§ **What is required**: Output each record in full, exactly as it stands.

§ **The records**:
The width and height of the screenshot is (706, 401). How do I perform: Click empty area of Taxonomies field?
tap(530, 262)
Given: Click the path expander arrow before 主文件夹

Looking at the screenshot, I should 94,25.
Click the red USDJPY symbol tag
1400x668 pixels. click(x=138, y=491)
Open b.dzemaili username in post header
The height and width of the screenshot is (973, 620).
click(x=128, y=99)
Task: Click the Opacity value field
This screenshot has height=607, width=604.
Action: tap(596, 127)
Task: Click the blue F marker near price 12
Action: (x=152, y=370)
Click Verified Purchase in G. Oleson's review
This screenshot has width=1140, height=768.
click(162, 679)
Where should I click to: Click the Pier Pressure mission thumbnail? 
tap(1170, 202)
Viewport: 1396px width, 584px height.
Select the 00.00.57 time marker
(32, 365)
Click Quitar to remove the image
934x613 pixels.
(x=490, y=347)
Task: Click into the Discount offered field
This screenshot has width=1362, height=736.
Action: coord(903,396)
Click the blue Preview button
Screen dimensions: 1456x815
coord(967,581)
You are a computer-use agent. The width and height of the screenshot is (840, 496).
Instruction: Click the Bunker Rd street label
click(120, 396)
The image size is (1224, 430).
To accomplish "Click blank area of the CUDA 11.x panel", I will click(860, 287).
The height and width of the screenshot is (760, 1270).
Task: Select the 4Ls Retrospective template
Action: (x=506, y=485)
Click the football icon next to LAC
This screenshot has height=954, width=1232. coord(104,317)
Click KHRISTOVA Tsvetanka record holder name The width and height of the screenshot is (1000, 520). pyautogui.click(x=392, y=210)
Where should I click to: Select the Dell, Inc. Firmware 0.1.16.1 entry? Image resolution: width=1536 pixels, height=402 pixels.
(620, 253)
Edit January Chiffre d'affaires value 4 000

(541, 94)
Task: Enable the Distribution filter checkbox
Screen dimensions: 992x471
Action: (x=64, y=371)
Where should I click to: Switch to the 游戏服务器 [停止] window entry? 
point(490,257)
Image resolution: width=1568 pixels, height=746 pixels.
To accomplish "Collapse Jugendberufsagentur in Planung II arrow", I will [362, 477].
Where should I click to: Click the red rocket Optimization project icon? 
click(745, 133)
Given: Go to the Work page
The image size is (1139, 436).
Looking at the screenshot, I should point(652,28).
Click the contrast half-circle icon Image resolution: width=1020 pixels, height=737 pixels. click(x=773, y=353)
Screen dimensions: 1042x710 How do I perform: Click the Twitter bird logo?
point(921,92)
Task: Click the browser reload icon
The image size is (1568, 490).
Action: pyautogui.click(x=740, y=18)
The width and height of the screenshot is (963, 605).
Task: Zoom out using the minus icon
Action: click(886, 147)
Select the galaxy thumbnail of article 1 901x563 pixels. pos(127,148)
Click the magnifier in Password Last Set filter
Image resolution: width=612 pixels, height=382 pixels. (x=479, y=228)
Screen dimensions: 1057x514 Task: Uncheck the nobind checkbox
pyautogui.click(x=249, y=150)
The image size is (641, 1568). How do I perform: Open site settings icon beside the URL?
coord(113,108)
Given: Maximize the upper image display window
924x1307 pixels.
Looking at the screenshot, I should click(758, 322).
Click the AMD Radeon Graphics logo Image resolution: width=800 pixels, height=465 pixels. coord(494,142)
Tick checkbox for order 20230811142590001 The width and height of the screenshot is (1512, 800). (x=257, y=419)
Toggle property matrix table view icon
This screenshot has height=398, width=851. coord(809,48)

§ **Completed task**:
The width and height of the screenshot is (706, 401). How do I perform: Click empty area of Taxonomies field?
tap(530, 262)
Given: Click the path expander arrow before 主文件夹

Looking at the screenshot, I should 94,25.
Click the red USDJPY symbol tag
1400x668 pixels. click(x=138, y=491)
Open b.dzemaili username in post header
The height and width of the screenshot is (973, 620).
click(x=128, y=99)
Task: Click the Opacity value field
This screenshot has height=607, width=604.
Action: tap(596, 127)
Task: Click the blue F marker near price 12
Action: (x=152, y=370)
Click Verified Purchase in G. Oleson's review
This screenshot has width=1140, height=768.
click(162, 679)
Where should I click to: Click the Pier Pressure mission thumbnail? 
tap(1170, 202)
Viewport: 1396px width, 584px height.
Select the 00.00.57 time marker
(32, 365)
Click Quitar to remove the image
934x613 pixels.
(x=490, y=347)
Task: Click into the Discount offered field
This screenshot has width=1362, height=736.
Action: coord(903,396)
Click the blue Preview button
Screen dimensions: 1456x815
coord(967,581)
You are a computer-use agent. The width and height of the screenshot is (840, 496).
Instruction: Click the Bunker Rd street label
click(120, 396)
The image size is (1224, 430).
To accomplish "Click blank area of the CUDA 11.x panel", I will click(860, 287).
The height and width of the screenshot is (760, 1270).
Task: Select the 4Ls Retrospective template
Action: (x=506, y=485)
Click the football icon next to LAC
This screenshot has height=954, width=1232. coord(104,317)
Click KHRISTOVA Tsvetanka record holder name The width and height of the screenshot is (1000, 520). pyautogui.click(x=392, y=210)
Where should I click to: Select the Dell, Inc. Firmware 0.1.16.1 entry? Image resolution: width=1536 pixels, height=402 pixels.
(620, 253)
Edit January Chiffre d'affaires value 4 000

(541, 94)
Task: Enable the Distribution filter checkbox
Screen dimensions: 992x471
Action: (x=64, y=371)
Where should I click to: Switch to the 游戏服务器 [停止] window entry? 
point(490,257)
Image resolution: width=1568 pixels, height=746 pixels.
To accomplish "Collapse Jugendberufsagentur in Planung II arrow", I will [362, 477].
Where should I click to: Click the red rocket Optimization project icon? 
click(745, 133)
Given: Go to the Work page
The image size is (1139, 436).
Looking at the screenshot, I should point(652,28).
Click the contrast half-circle icon Image resolution: width=1020 pixels, height=737 pixels. click(x=773, y=353)
Screen dimensions: 1042x710 How do I perform: Click the Twitter bird logo?
point(921,92)
Task: Click the browser reload icon
The image size is (1568, 490).
Action: pyautogui.click(x=740, y=18)
The width and height of the screenshot is (963, 605).
Task: Zoom out using the minus icon
Action: click(886, 147)
Select the galaxy thumbnail of article 1 901x563 pixels. pos(127,148)
Click the magnifier in Password Last Set filter
Image resolution: width=612 pixels, height=382 pixels. (x=479, y=228)
Screen dimensions: 1057x514 Task: Uncheck the nobind checkbox
pyautogui.click(x=249, y=150)
The image size is (641, 1568). How do I perform: Open site settings icon beside the URL?
coord(113,108)
Given: Maximize the upper image display window
924x1307 pixels.
Looking at the screenshot, I should click(758, 322).
Click the AMD Radeon Graphics logo Image resolution: width=800 pixels, height=465 pixels. coord(494,142)
Tick checkbox for order 20230811142590001 The width and height of the screenshot is (1512, 800). (x=257, y=419)
Toggle property matrix table view icon
This screenshot has height=398, width=851. coord(809,48)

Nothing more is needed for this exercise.